What do you think are the challenges for the women of modern India?
There are so many. Right now, let us focus on the main ones. Staying safe. Bridging the gender gap and the gender pay gap at the workplace. Seeing better representation in the parliament. Seeing equitable distribution of chores at home. Building our sisterhoods.
Literature plays a huge role in the growth of the country, considering culture, youth, etc. According to you what kind of literature India needs currently?
This is a tough one. I would say any books that encourage empathy, kindness, humanism, and an understanding of our history and culture are welcome.
eBooks, apps, etc. have been in trend. Is it a pro or a con for the publishing industry?
Stairs and escalators, both get you there. The same is with all forms of reading. As long as they encourage people to read, I am delighted with them.
What is your opinion about women being represented in the media, films, and literature?
We need women to tell women’s stories. We have the Bechdel test now for films, and we have fabulous women authors, filmmakers, and screenwriters writing from the perspective of the woman. More of it. Across age groups.
Please share a few tips and tricks for aspiring authors?
I have always held that the only non-negotiable thing is reading and writing for aspiring authors. You read. And you write. That is your training ground. You must exercise the writing muscle the same as you would practice any elite sport or art form.
List down your favorite 5 must-read authors for literature lovers.
P.G. Wodehouse, Haruki Murakami, Mark Twain, Anuradha Roy, and Stephen King.
Please share some details about your upcoming book.

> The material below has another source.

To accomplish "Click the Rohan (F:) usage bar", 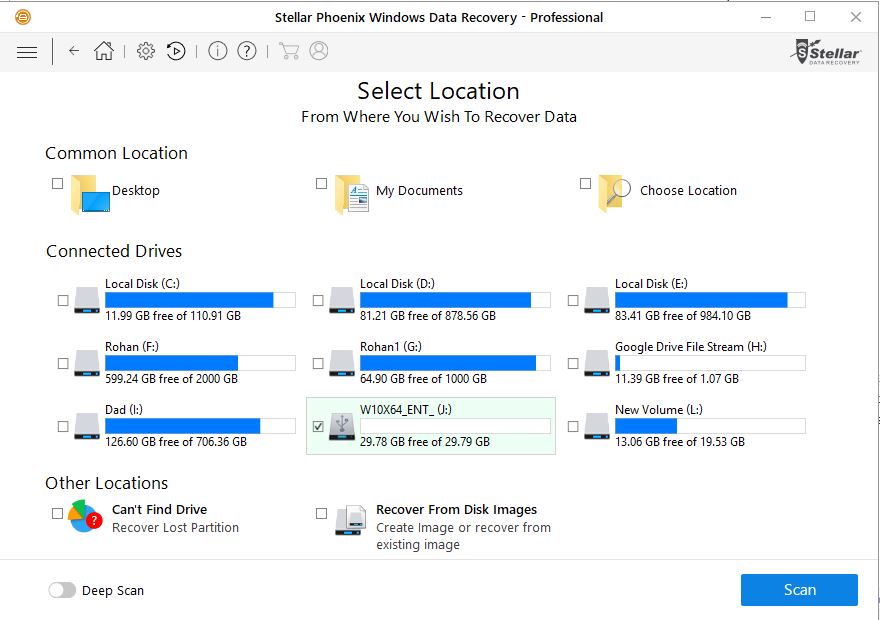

The title of my forthcoming book is ‘More Things in Heaven and Earth’ which is being published by Amaryllis publishing. It is a dark, disturbing story about a woman haunted by her deceased husband and is seeking escape and closure.
What does International Women’s Day mean to you? Is it important that we have one?
When the day gets reduced to tokenism it annoys me. If we use it to spotlight issues women face, and laud women who are genuine achievers, I am all for it!
Apeksha Sandesh congratulates Kiran Manral for her contribution and commitment towards Indian literature with her works as well as words and wishes her all the best for her future endeavours!